Photo: Child that flies a kite with ZEISS logo. Carl Zeiss Research Award
Research Award Winners 2004
Portrait: Mark Kasevich Mark Kasevich, Professor for Physics at Stanford University in California has been selected as the winner of the 2004 Carl Zeiss Research Award for his research work on precision atom interferometers.

Interferometry is a known phenomenon, primarily from optics, in which light waves can be so superimposed that the crests and troughs of their waves mutually cancel each other out or amplify each other. Atom interferometry uses an effect that has been known since 1924 – that atoms can also behave like waves.

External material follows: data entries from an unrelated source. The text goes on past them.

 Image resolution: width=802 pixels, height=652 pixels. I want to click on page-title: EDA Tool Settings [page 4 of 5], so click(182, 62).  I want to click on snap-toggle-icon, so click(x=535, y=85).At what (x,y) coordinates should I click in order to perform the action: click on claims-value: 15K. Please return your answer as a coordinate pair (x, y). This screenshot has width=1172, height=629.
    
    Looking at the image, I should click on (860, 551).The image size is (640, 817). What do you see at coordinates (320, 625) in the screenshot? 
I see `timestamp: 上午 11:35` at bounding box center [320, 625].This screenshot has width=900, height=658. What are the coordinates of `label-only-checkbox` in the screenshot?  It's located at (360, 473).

This has been used in measuring machines for many years.

Atomic waves can increase measuring accuracy a thousand times over compared to light waves as their wave lengths are significantly shorter. Mark Kasevich has been involved in atom interferometry for more than 10 years.

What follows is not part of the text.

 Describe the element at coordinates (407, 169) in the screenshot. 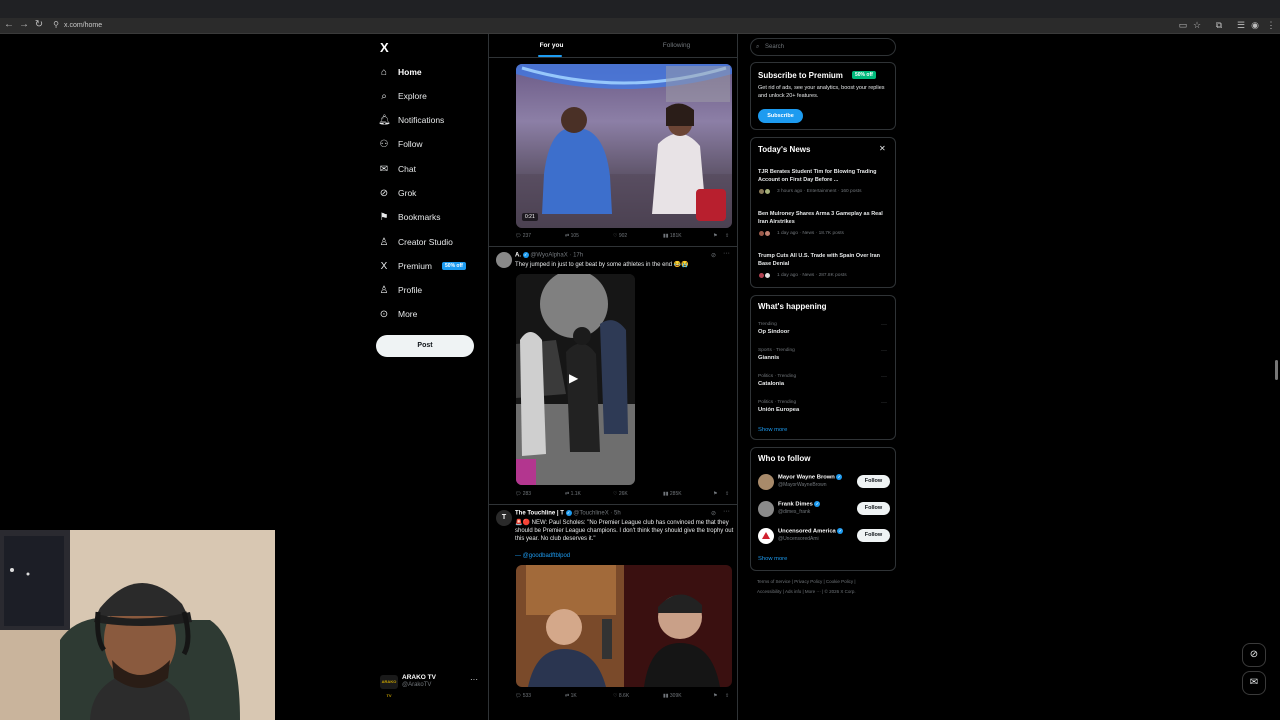

I see `nav-item-label: Chat` at that location.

The first atom interferometer was built in 1991 by researchers from the University of Constance, Massachusetts Institute of Technology, the German National Metrology Institute and Stanford University. Steven Chu and Mark Kasevich developed a new atom interferometer several months later at Yale University.

Mark Kasevich succeeded in dramatically increasing the precision into the extreme by using laser-cooled, ultra-cold (almost absolute zero) atoms. Thus, a process was developed to measure acceleration with maximum accuracy; a process that will not only be used in basic research. It also presents interesting perspectives for technical applications – for navigation or measuring rock formations during development of mineral and oil deposits.